Copy out the records below word for word, leaving out the pictures.

─── Material for the task

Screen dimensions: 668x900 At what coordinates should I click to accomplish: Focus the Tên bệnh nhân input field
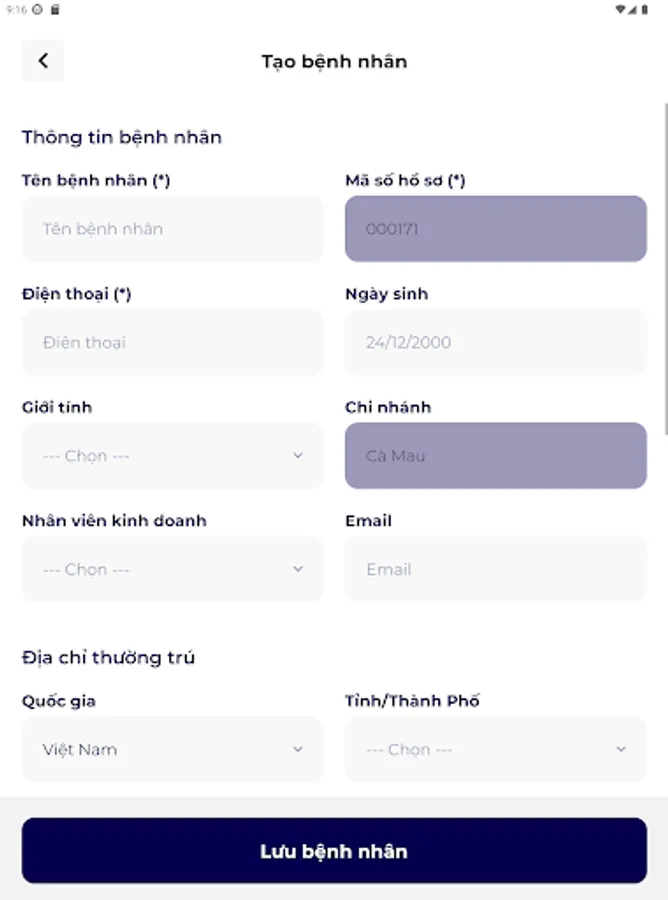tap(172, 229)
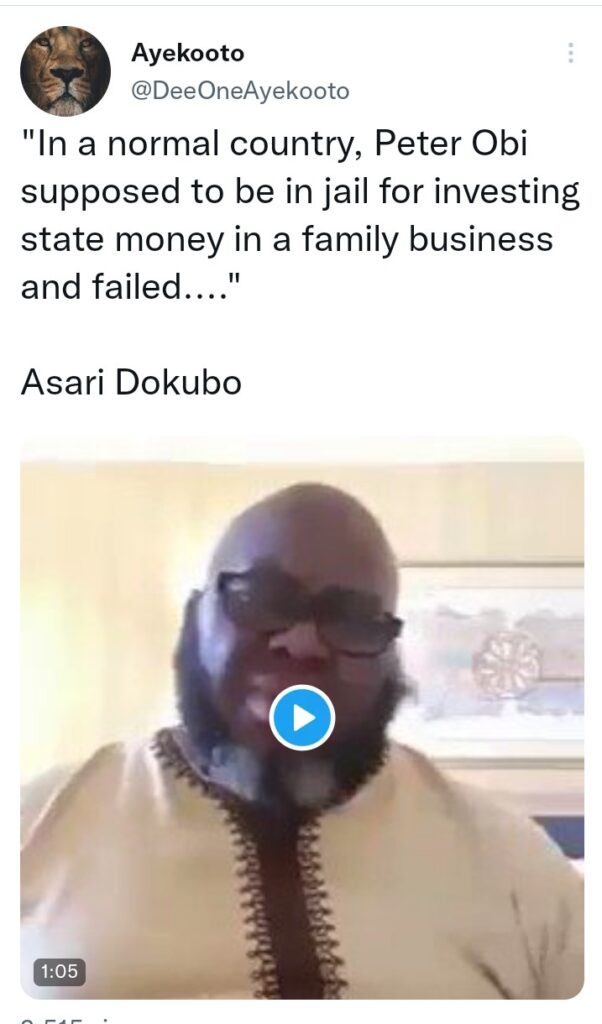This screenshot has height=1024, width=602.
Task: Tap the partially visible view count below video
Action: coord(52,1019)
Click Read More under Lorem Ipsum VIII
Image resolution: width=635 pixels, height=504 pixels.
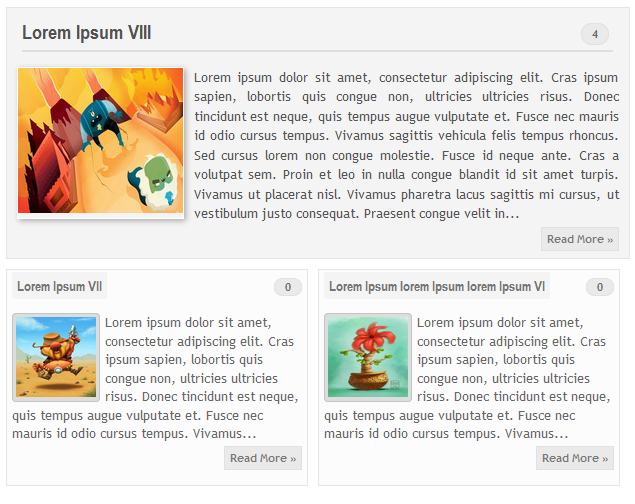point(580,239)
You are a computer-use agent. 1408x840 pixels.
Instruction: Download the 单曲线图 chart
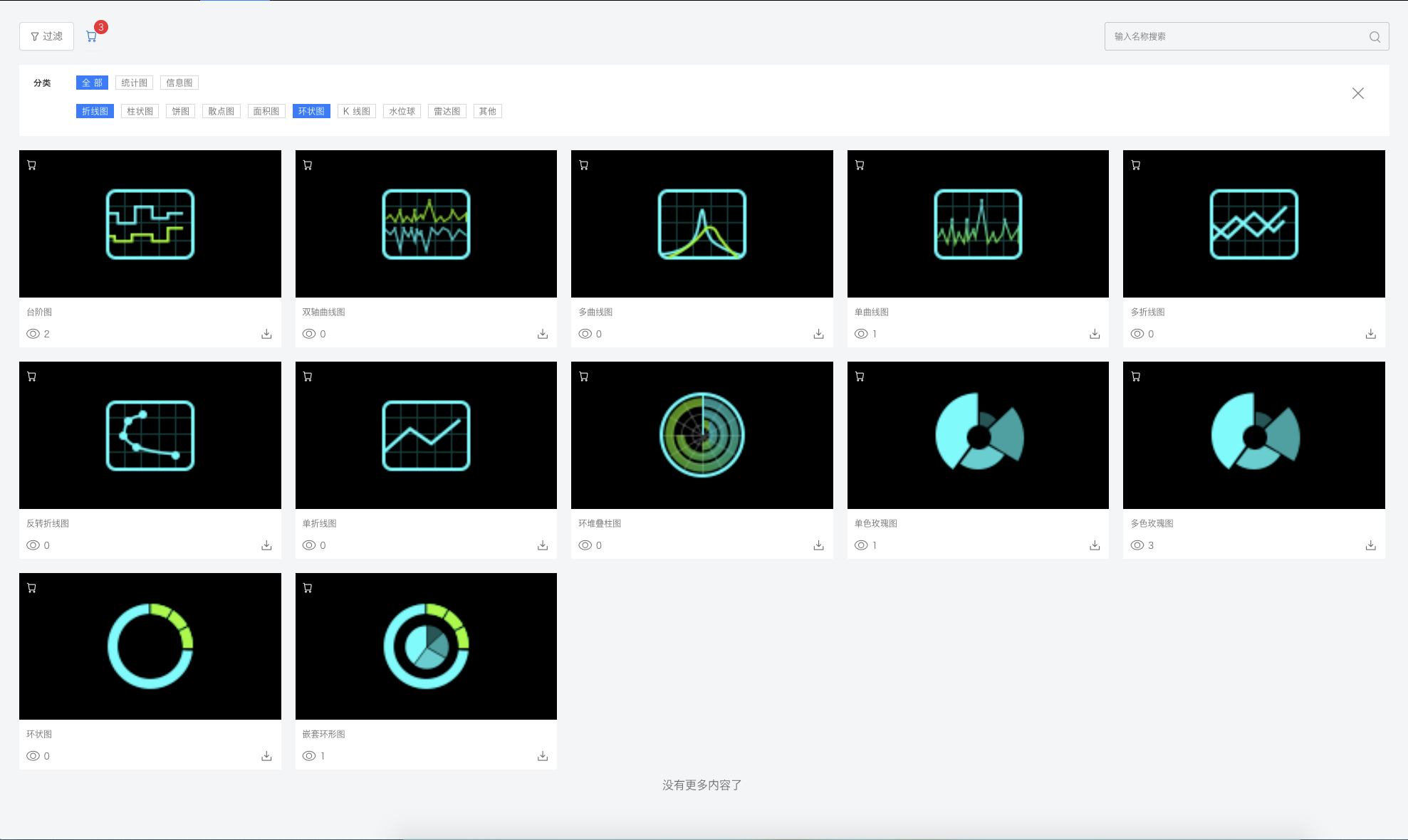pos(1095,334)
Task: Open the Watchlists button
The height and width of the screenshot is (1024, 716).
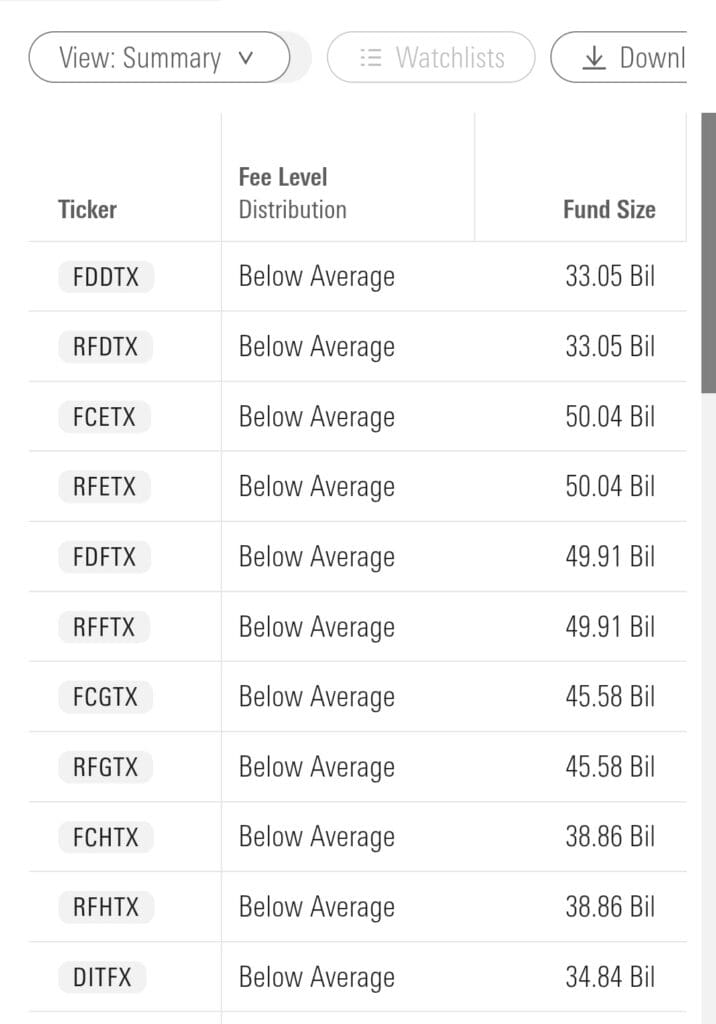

──────

#### Exercise answer:
Screen dimensions: 668x900 At what coordinates should I click to accomplish: Focus the Tên bệnh nhân input field
tap(172, 229)
This screenshot has height=1024, width=602.
Task: Tap the partially visible view count below video
Action: coord(52,1019)
Click Read More under Lorem Ipsum VIII
Image resolution: width=635 pixels, height=504 pixels.
point(580,239)
You are a computer-use agent. 1408x840 pixels.
Instruction: Download the 单曲线图 chart
pos(1095,334)
Task: Open the Watchlists button
The height and width of the screenshot is (1024, 716).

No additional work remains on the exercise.